Inside was an eviction notice. 

The Blacketers knew their longtime local landlord had sold this house just southwest of Miller Park. They didn’t know that their rental home had been bought by an Ohio-based private company that’s buying up lower-priced homes at an eye-widening rate across the Great Plains, Midwest, the South – and now in Omaha.

Kerry and Vicky Blacketer in front of their North Omaha rental home, where they have lived for nearly 16 years. The couple has clashed with new landlord Vinebrook Homes, an Ohio-based real estate company that has recently bought roughly 250 homes in Omaha, most in North Omaha. Photo by Abiola Kosoko for the Flatwater Free Press

Today, Vinebrook Homes, a company with $2.4 billion in assets that didn’t own a single home in Omaha 30 months ago, has become one of the largest landlords in the city. 

The flurry of purchases is helping to superheat the housing market in poor neighborhoods. It’s raising rents in North Omaha. And it’s concerning experts, tenants, local landlords and real estate agents who worry that giant out-of-state real estate investment groups like Vinebrook are making it harder for Omahans to buy their own homes. 

The Flatwater Free Press and KETV have spent two months looking into the local impact of Vinebrook, which is buying Omaha houses under the names “VB One” and “VB Two.”

From January 2020 through September 2021, Vinebrook bought more Douglas County single family homes than anyone else, according to data from the Douglas County Registrar and Assessor of Deeds. 

All told, Vinebrook Homes has bought up some 250 houses in the metro area since Oct. 2019, a company spokesman said.

It operates the homes as rentals, often booting longtime tenants and raising rents in the process, say local landlords and tenants. 

Vinebrook bought its first Omaha area properties October 2019. Since then, it has bought enough homes to become one of the largest landlords in the city, by number of properties listed.

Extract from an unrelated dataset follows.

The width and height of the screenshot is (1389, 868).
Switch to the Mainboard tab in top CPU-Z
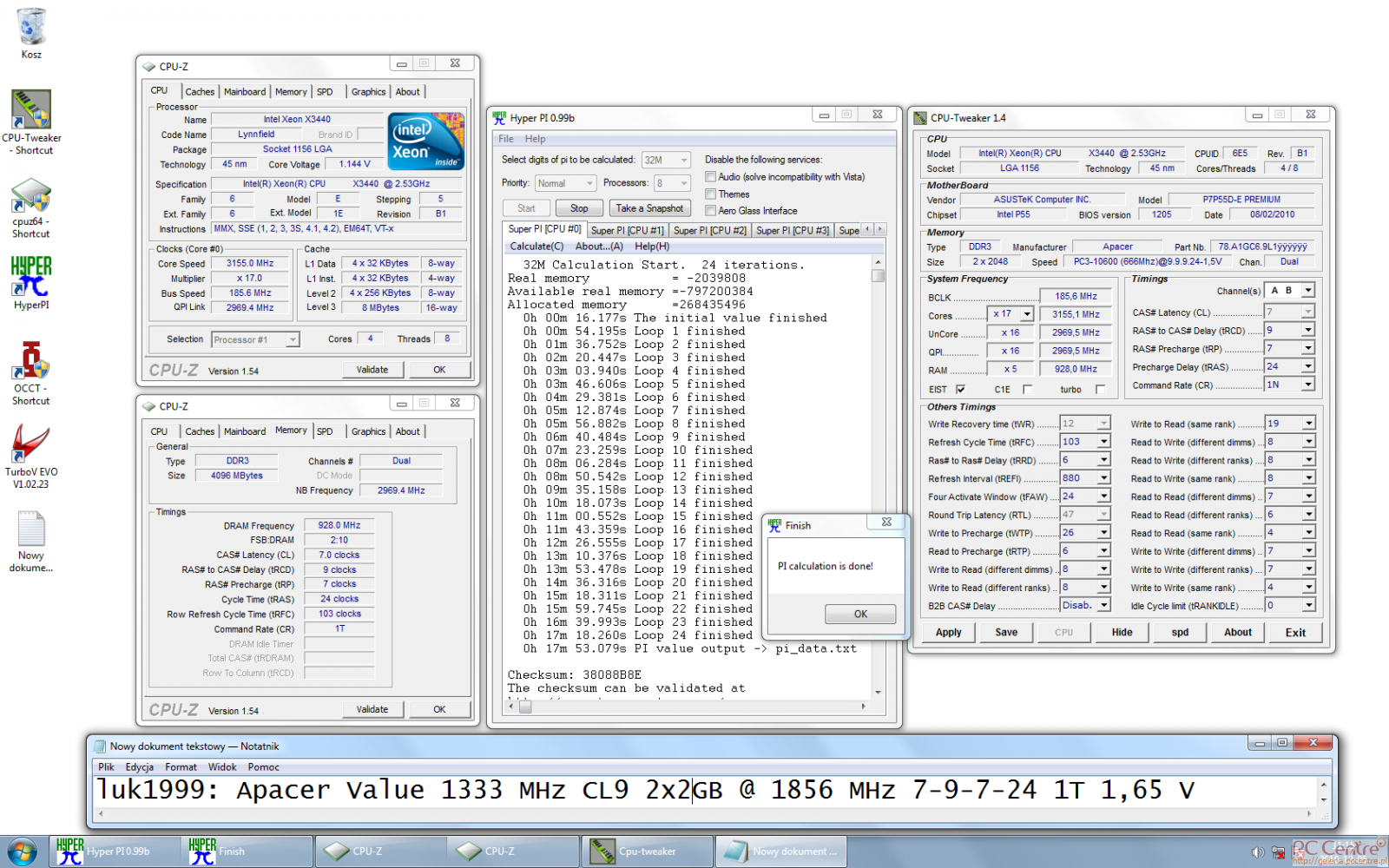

Data from the City of Omaha landlord registry as of May 4, 2022.

As of May 4, VB One had the third-most units listed on the City of Omaha landlord registry. 

Roughly two-thirds of the Douglas County homes Vinebrook owns are in North Omaha – the historically redlined area which, for generations, contained the only neighborhoods where Black Omahans were allowed to buy a house.

The number of home sales has recently exploded in North Omaha, jumping by 80% between 2020 and 2021.

“They’re just dominating the housing market in North Omaha, which isn’t a good thing,” said Manne Cook, a former City of Omaha urban planner who’s now the project lead at Spark CDI, a neighborhood revitalization nonprofit working on housing-related projects in North Omaha. “They’re displacing communities. They’re displacing people. What is the opportunity for people to buy those homes now? Will there be as many opportunities going forward?”

“A really attractive business model”

A similar phenomenon is playing out across the country. Giant private-equity backed firms now own vast swaths of real estate border to border. They own more than a million apartment units. They own entire suburban housing developments in boomtowns like Atlanta, Houston and Miami. They own the land upon which trailer parks sit.

Corporate investors bought nearly one of every five homes – the two- and three-bedroom structures long seen as the passage to the American Dream – sold in the United States during the fourth quarter of 2021.

Vinebrook is a rapidly growing player in this market, quickly buying up homes in 23 markets including Kansas City, St. Louis and now Omaha. 

At the end of 2020, the company owned 9,282 rental properties. By this March, it had more than doubled its portfolio to 21,144 single-family rental homes, according to its latest Securities and Exchange Commission filing.

“We invest in cities like Omaha where there is growing demand for (single-family rental) homes,” said Dana Sprong, co-founder and managing partner of Vinebrook Homes, in an email sent to the Flatwater Free Press. 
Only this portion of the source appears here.